Ainsi, il ne serait plus nécessaire, pour les seuls dirigeants qui répondent aux nouveaux critères insérés dans la loi française, de vérifier dans les faits quelle serait la domiciliation fiscale d’une personne administrativement domiciliée en Belgique tout en exerçant une activité professionnelle sur le territoire français.



Dirigeants d’une société de droit français

Toutefois, cette nouvelle présomption ne s’appliquerait qu’aux dirigeants d’une société de droit français ayant son siège social sur le territoire français et dont le chiffre d’affaires consolidé, au sens des dispositions du code de commerce, dépasse le seuil annoncé.

Avec cette nouvelle disposition, il ne serait plus nécessaire de démontrer que la domiciliation fiscale en Belgique ne serait qu’apparente et contraire à une réalité factuelle.


Par contre, les dirigeants (français) d’une holding belge contrôlant diverses sociétés établies en France ne seraient pas visés par cette présomption et une requalification de leur résidence fiscale ne pourrait provenir que lorsque leur domiciliation en Belgique ne s’avèrerait qu’apparente ou insuffisamment fondée dans les faits.


Certes, l’art. 9 de la Convention de prévention de la double imposition signée entre la France et la Belgique le 10 mars 1964 précise que "les rémunérations quelconques, fixes ou variables, attribuées en raison de l'exercice de leur mandat aux administrateurs, commissaires, liquidateurs, associés gérants et autres mandataires analogues des sociétés anonymes, des sociétés en commandite par actions et des sociétés coopératives ainsi que des sociétés françaises à responsabilité limitée et des sociétés belges de personnes à responsabilité limitée ne sont imposables que dans celui des deux Etats contractants dont la société est résidente”.
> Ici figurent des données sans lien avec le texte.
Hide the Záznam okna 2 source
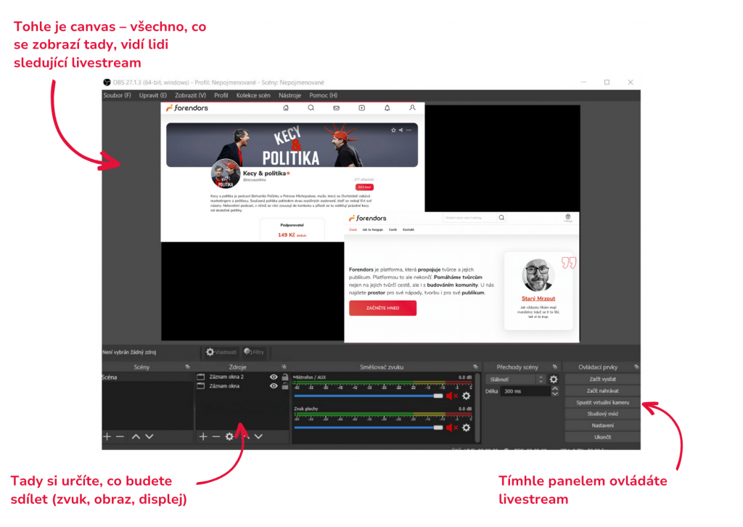This screenshot has height=527, width=743. point(274,377)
Attention aux effets sur une donation

Les articles 7 et 11 de la même convention confirment ce principe pour d’autres rémunérations éventuellement perçues dans un des deux pays par une personne domiciliée dans l’autre pays. Dès lors, cette nouvelle disposition sur la définition de la résidence fiscale ne devrait pas modifier l’imposition des revenus obtenus par ce dirigeant spécifiquement singularisé puisque ces derniers ont toujours été imposables en France, par simple application des dispositions conventionnelles, pour toutes personnes physiques domiciliées en Belgique qui exercent un mandat exécutif au sein d’une société établie sur le territoire français. Mais se poserait néanmoins la question du lieu d’imposition des autres revenus perçus par ledit dirigeant, à savoir les dividendes, les plus-values, les redevances et les revenus d’intérêt sur créances et autres…
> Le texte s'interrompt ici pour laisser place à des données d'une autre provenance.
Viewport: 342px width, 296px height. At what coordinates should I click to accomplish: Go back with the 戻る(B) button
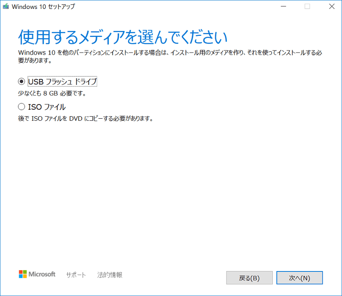tap(249, 278)
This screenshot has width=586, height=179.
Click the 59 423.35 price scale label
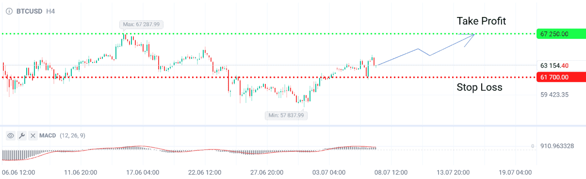[554, 95]
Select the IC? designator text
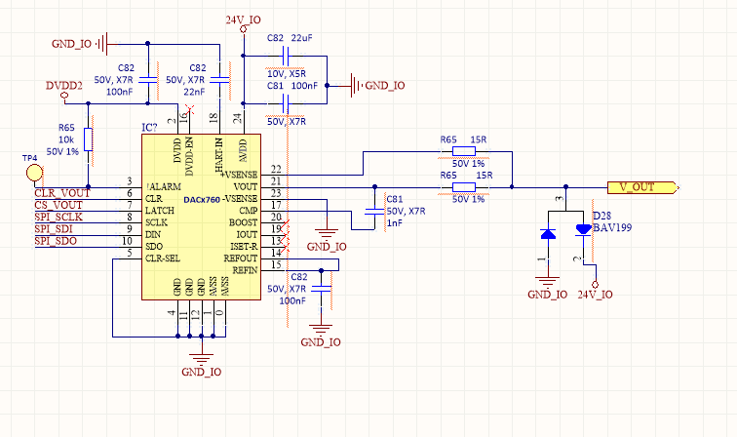 [149, 128]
Aussi, il n’existe aucune convention entre la France et la Belgique en matière de donation. Et la convention de 1964 ne contient aucune disposition relative à l’Impôt sur la Fortune Immobilière.
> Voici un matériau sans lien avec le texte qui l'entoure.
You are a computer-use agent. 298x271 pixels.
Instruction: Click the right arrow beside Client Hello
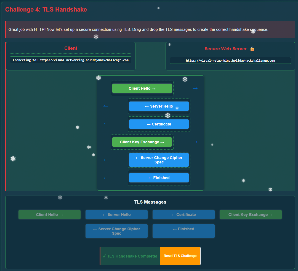[195, 88]
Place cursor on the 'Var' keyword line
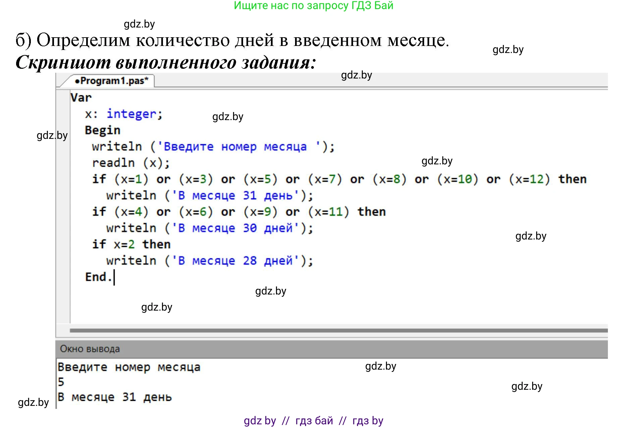The width and height of the screenshot is (628, 428). pos(81,98)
En conséquence, un dirigeant d’une entreprise française, au sens de cette nouvelle disposition insérée dans le code général des impôts, domicilié en Belgique, pourrait s’interroger sur les implications fiscales en France qui découleraient s’il entendait organiser, en Belgique, une donation qui porterait sur des biens meubles ou immeubles situés en Belgique (ou ailleurs hors de France) à des donataires également domiciliés en Belgique, même depuis plus de six ans après leur départ de France. La France pourrait dorénavant revendiquer la perception de droits de donation, puisque l’art.750 ter du C.G.I s’applique, à défaut de convention internationale, à tout donateur ayant en France son domicile fiscal au sens de l’article 4 B du même code. Un risque de double imposition apparaîtrait dans ce cas singulier car des droits de donation seraient légitimement requis en Belgique si la donation portait sur des biens pour lesquels l’acte de donation doit obligatoirement être présenté à la formalité (belge) de l’enregistrement. Dans ce cas, l’éventuelle imposition en France de la même donation devrait s’effectuer sous le couvert des dispositions de l’art. 784 A du C.G.I. qui permet l’imputation sur les droits français des droits décaissés hors de France.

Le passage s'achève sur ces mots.